A sooterkin is a fabled small mole-like creature that certain women were believed to have been capable of giving birth to. The origin of this initially jocular fantasy lies in the 18th century, and some eminent physicians of the day considered it factual. It is attributed to a tendency of Dutch women to frequently sit on stoves or use them under their petticoats to keep warm, hence causing the breeding of a small kind of animal that would mature and be born.

==History==

The English physician John Maubray published a work entitled The Female Physician, in which he proposed that it was possible for women to give birth to sooterkins.
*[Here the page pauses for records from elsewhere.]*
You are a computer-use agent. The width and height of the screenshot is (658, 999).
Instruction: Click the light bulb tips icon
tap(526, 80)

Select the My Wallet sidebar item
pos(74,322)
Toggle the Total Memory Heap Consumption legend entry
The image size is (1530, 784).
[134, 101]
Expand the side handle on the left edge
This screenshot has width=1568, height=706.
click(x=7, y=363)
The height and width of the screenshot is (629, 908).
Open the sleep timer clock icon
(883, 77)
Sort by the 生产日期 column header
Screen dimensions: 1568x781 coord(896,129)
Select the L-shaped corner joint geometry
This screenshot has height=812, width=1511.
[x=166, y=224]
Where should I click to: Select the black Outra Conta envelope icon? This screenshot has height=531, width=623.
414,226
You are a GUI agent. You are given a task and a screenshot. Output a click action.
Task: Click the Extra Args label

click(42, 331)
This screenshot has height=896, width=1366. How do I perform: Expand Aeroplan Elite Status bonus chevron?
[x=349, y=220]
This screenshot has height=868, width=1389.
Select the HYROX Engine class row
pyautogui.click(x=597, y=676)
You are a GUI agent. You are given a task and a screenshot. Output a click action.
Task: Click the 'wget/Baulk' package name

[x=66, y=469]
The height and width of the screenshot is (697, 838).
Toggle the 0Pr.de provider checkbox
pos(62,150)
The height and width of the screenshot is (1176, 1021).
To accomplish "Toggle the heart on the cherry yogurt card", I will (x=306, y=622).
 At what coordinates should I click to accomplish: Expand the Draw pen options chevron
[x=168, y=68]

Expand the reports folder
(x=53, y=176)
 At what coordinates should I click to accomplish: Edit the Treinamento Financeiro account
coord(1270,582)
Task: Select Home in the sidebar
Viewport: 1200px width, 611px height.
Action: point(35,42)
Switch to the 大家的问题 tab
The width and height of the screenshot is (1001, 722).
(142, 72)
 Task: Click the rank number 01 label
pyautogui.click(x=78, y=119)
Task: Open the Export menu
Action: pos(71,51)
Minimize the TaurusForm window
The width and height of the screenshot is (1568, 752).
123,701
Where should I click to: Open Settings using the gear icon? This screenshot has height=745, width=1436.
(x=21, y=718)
Maubray was an advocate for maternal impression, a widely held belief that conception and pregnancy could be influenced by what the pregnant mother dreamt of, or saw. Maubray warned pregnant women that over-familiarity with household pets could make their children resemble those animals. He was involved in the case of Mary Toft, who appeared to vindicate his theory by giving birth to rabbits, although the whole affair was eventually exposed for the hoax that it was.

A person under the alias Dr Giovanni then published a paper addressed to Maubray titled The Sooterkin Dissected which said that "God did not make [the sooterkin]", "the devil could not make it", and "it is stupidity to believe it".

==Popular culture==

The Dictionary of Disgusting Facts uses the variant spelling “sootikin”.